VBA

Non-Latin Characters

Introduction#

VBA can read and write strings in any language or script using Unicode. However, there are stricter rules in place for Identifier Tokens.

Non-Latin Text in VBA Code

In spreadsheet cell A1, we have the following Arabic pangram:

صِف خَلقَ خَودِ كَمِثلِ الشَمسِ إِذ بَزَغَت — يَحظى الضَجيعُ بِها نَجلاءَ مِعطارِ

VBA provides the AscW and ChrW functions to work with multi-byte character codes. We can also use Byte arrays to manipulate the string variable directly:

Sub NonLatinStrings()

Dim rng As Range
Set rng = Range("A1")
Do Until rng = ""
    Dim MyString As String
    MyString = rng.Value
    
    ' AscW functions
    Dim char As String
    char = AscW(Left(MyString, 1))
    Debug.Print "First char (ChrW): " & char
    Debug.Print "First char (binary): " & BinaryFormat(char, 12)
    
    ' ChrW functions
    Dim uString As String
    uString = ChrW(char)
    Debug.Print "String value (text): " & uString        ' Fails! Appears as '?'
    Debug.Print "String value (AscW): " & AscW(uString)
    
    ' Using a Byte string
    Dim StringAsByt() As Byte
    StringAsByt = MyString
    Dim i As Long
    For i = 0 To 1 Step 2
        Debug.Print "Byte values (in decimal): " & _
            StringAsByt(i) & "|" & StringAsByt(i + 1)
        Debug.Print "Byte values (binary): " & _
            BinaryFormat(StringAsByt(i)) & "|" & BinaryFormat(StringAsByt(i + 1))
    Next i
    Debug.Print ""

    ' Printing the entire string to the immediate window fails (all '?'s)
    Debug.Print "Whole String" & vbNewLine & rng.Value
    Set rng = rng.Offset(1)
Loop

End Sub

This produces the following output for the Arabic Letter Sad:

First char (ChrW): 1589
First char (binary): 00011000110101
String value (text): ?
String value (AscW): 1589
Byte values (in decimal): 53|6
Byte values (binary): 00110101|00000110

Whole String
??? ????? ????? ??????? ??????? ??? ??????? — ????? ???????? ???? ??????? ???????

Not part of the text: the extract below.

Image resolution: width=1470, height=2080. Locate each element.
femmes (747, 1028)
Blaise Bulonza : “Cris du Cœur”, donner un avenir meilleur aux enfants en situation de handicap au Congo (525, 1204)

Note that VBA is unable to print non-Latin text to the immediate window even though the string functions work correctly. This is a limitation of the IDE and not the language.

Non-Latin Identifiers and Language Coverage

VBA Identifiers (variable and function names) can use the Latin script and may also be able to use Japanese, Korean, Simplified Chinese, and Traditional Chinese scripts.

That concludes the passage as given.